─── Data excerpts
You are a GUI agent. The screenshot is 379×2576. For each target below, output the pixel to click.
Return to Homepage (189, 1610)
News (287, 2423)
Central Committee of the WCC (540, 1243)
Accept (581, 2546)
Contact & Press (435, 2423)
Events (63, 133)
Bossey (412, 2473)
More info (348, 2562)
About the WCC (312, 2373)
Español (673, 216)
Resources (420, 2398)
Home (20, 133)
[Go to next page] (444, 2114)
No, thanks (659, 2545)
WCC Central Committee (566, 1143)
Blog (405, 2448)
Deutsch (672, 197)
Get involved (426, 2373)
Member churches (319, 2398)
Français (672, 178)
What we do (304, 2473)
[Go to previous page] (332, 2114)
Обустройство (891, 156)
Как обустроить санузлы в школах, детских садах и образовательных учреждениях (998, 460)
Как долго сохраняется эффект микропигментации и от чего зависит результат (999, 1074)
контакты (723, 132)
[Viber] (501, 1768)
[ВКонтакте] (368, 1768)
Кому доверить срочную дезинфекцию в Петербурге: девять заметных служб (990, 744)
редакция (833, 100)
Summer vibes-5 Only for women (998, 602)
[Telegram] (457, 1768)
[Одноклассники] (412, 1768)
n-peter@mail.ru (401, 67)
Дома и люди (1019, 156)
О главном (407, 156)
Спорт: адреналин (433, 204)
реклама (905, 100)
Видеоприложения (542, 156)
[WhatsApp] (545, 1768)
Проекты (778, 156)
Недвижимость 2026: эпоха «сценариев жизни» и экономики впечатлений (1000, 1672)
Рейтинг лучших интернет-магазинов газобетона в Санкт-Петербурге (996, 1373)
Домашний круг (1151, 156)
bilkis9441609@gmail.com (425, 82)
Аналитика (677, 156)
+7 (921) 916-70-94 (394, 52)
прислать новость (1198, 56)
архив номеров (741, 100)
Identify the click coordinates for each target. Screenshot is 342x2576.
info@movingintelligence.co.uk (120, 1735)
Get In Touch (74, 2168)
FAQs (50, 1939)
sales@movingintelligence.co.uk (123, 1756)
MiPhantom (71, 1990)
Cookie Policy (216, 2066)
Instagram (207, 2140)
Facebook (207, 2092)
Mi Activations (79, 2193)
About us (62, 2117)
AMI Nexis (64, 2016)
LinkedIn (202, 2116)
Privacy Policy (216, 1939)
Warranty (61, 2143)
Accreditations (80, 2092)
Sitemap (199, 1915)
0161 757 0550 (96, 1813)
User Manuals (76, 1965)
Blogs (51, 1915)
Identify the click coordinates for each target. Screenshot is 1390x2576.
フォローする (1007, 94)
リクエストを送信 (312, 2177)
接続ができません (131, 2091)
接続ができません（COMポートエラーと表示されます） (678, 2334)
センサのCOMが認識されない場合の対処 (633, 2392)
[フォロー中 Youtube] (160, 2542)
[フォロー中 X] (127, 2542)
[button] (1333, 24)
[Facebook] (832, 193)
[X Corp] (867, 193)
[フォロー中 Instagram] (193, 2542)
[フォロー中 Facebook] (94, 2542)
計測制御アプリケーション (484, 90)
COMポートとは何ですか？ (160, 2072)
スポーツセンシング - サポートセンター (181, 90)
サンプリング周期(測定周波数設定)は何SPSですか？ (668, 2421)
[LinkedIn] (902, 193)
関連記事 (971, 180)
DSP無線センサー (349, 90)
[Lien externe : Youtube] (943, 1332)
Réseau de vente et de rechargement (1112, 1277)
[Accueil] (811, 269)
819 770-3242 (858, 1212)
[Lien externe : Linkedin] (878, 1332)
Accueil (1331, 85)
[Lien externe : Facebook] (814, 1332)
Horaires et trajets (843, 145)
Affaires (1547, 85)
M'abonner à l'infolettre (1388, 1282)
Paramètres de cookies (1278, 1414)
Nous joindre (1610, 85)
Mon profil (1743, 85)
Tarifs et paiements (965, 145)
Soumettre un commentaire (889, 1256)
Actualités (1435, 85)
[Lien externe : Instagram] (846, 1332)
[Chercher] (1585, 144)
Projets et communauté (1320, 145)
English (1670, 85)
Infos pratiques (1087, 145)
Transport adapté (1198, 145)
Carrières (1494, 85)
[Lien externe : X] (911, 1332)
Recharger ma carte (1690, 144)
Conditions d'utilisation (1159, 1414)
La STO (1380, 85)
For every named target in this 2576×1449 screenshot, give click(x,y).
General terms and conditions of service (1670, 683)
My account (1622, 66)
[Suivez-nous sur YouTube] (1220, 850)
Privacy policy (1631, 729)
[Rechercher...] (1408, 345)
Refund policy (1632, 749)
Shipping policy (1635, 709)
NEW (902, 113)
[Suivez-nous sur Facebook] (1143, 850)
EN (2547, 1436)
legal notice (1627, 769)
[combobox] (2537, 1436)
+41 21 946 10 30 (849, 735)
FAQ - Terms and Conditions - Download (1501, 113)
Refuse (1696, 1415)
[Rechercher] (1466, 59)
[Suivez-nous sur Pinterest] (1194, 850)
──────
:: Problem requirements ::
Extract from the records above the lines from the one containing "редакция (833, 100)" to the one containing "Screenshot is 342x2576.", both lines included, exactly as they appear and with nothing else.

:: Completed exercise ::
редакция (833, 100)
Summer vibes-5 Only for women (998, 602)
[Telegram] (457, 1768)
[Одноклассники] (412, 1768)
n-peter@mail.ru (401, 67)
Дома и люди (1019, 156)
О главном (407, 156)
Спорт: адреналин (433, 204)
реклама (905, 100)
Видеоприложения (542, 156)
[WhatsApp] (545, 1768)
Проекты (778, 156)
Недвижимость 2026: эпоха «сценариев жизни» и экономики впечатлений (1000, 1672)
Рейтинг лучших интернет-магазинов газобетона в Санкт-Петербурге (996, 1373)
Домашний круг (1151, 156)
bilkis9441609@gmail.com (425, 82)
Аналитика (677, 156)
+7 (921) 916-70-94 (394, 52)
прислать новость (1198, 56)
архив номеров (741, 100)
Identify the click coordinates for each target. Screenshot is 342x2576.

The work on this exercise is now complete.